许多人都对烟柳街眼红着呢,毕竟卖肉生意,一本万利,夜进斗金,谁不眼馋?
别人之所以不来动,那是因为方老爷子生前,一身武功摆在那里。
而且凭借方复明的声望,以及官商两届的朋友支撑,也没有办法把方家的生意抢走。
但如今方老爷子撒手人寰,今后方家的日子怕是不好过了……
灵堂里。
纸钱在宝帛盆中熊熊燃烧。
“你打算什么时候对云东河动手?”身披孝衣的方敬业拿起一叠纸钱投入宝帛盆中。
“等头七过了再说。”方宇盯着火光,双眸如剑刃般雪亮。
方敬业眉宇间闪过一抹忧愁:“头七那一天,就是每月收缴账银的月度会议,这段时间云赵两家却一直没有动静,仿佛放弃了一样……”

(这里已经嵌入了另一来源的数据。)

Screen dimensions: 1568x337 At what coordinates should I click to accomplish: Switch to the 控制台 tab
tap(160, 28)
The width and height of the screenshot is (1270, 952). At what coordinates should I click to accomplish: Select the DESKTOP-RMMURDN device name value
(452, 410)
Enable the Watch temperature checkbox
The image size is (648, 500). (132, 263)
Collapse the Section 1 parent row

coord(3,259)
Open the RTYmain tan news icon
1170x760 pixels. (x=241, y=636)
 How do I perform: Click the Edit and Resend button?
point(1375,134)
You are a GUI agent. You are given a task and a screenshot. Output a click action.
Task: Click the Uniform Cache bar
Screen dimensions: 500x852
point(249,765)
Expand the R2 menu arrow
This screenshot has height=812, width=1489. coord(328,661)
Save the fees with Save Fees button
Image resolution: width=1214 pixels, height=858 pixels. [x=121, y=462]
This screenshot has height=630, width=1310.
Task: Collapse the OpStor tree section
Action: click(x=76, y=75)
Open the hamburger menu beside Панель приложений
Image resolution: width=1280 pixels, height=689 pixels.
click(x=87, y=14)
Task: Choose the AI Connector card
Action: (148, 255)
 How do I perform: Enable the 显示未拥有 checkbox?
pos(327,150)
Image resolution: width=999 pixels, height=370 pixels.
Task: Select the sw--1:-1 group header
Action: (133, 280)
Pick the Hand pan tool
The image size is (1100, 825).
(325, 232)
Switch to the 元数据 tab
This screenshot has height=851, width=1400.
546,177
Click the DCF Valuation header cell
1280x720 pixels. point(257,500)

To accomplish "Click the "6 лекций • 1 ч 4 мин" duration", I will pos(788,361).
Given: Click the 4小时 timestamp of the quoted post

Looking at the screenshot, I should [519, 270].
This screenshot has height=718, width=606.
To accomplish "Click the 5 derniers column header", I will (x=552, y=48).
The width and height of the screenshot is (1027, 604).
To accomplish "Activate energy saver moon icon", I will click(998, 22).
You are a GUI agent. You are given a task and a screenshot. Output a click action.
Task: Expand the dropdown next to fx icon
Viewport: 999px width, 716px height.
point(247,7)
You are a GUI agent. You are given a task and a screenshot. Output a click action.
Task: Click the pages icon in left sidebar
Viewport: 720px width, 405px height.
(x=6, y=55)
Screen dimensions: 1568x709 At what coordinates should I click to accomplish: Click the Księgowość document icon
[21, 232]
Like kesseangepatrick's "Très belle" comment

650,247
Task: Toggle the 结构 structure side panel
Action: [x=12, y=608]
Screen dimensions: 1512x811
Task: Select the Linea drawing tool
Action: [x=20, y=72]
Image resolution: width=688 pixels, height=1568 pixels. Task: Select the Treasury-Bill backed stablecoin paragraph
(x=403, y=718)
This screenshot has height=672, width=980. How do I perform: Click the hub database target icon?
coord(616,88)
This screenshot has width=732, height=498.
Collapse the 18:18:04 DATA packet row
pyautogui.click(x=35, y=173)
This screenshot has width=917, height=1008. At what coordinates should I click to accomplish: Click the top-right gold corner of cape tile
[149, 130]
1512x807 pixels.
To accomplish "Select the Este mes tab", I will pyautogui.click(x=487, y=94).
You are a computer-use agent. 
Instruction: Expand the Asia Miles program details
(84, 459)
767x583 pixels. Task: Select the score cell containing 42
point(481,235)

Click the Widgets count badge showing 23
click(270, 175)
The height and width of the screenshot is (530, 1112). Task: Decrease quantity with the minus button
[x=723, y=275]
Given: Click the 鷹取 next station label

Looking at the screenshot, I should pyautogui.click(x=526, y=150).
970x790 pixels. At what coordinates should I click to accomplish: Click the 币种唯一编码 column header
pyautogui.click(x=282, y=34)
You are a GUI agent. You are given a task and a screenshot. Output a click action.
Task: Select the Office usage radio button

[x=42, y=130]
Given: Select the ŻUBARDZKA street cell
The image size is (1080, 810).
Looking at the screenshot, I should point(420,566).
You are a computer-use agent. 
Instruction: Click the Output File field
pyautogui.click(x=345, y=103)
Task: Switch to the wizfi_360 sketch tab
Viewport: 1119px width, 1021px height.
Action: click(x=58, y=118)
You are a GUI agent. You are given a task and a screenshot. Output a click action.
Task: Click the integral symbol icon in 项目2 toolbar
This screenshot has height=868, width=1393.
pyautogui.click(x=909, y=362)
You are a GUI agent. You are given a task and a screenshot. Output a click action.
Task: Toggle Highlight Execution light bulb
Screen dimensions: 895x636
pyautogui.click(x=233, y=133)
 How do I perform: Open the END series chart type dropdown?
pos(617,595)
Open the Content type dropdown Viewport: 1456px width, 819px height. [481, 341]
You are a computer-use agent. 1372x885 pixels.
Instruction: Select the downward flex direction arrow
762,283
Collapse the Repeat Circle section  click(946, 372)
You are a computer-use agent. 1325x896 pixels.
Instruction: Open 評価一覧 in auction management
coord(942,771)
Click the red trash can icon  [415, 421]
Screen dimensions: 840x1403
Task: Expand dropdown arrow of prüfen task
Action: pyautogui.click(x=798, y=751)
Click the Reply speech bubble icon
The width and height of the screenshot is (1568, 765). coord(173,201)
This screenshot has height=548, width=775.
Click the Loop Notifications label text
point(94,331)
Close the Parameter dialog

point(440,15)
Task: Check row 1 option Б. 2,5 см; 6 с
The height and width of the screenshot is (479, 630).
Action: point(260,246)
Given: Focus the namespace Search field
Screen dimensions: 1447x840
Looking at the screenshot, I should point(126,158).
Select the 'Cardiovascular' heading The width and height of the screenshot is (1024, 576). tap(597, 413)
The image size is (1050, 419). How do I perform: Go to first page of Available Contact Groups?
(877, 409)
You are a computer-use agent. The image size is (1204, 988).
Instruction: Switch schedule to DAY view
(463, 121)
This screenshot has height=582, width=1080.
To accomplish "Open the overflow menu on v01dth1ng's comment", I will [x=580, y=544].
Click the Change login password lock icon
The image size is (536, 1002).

方宇打断他,淡淡道:“他们不会放弃的,不过是暴风雨来之前的宁静罢了。”
“所以我有点担心,他们可能会在头七那一天的月度会议上对你动手。”方敬业抬眉看着方宇:
“也许,我们该先发制人,这样我们胜算会更大,因为没人料到我们会在头七之前动手,可以打他一个猝手不及……”
按照当地习俗,头七期间为守孝期,需在家披麻戴孝。
“没有必要。”方宇不甚在意道,“他们如果在头七那一天动手最好不过了,我只怕他们不来。”
我还缺一样祭品,你们可不要让我失望啊……方宇眼底闪过一抹冷色。
还没有加入青龙卫之前,比云赵两家强壮十倍的势力他都不曾畏惧。
其中不乏武林豪强,内罡境武者在那些势力中,都只能是最低级的仆人,更有超一流的高阶武者坐镇,最后还不是一样屈服在他剑下?
加入青龙卫之后,权倾朝野的重臣、名动天下的绝世高手,他都亲手斩过。
先斩后奏的特权固然是护航利器,但一身已至力之极处的真气、登峰造极的剑术,才是他出手无往不利的真正王牌。
若不是不想被某些有心人注意到扬州方家的存在,方宇早就直接杀上门去,屠灭云家了!
他究竟有什么底牌……看到方宇不在意的模样,方敬业却更加担忧了。
之前方敬业不同意方宇向云东河报复的做法,是因为他觉得老爷子还能活过来,一切该以大局为重。
但现在方老爷子死了,大局已经不重要了,他恨不得亲手杀了云东河,为老爷报仇雪恨!
只是他一不是武者,二来深知赵家的可怕。
方老爷子生前,方家的实力尚且不足与赵家相提并论,如今更是鸡蛋与石头的差别。
……少爷应该不会是在逞强吧?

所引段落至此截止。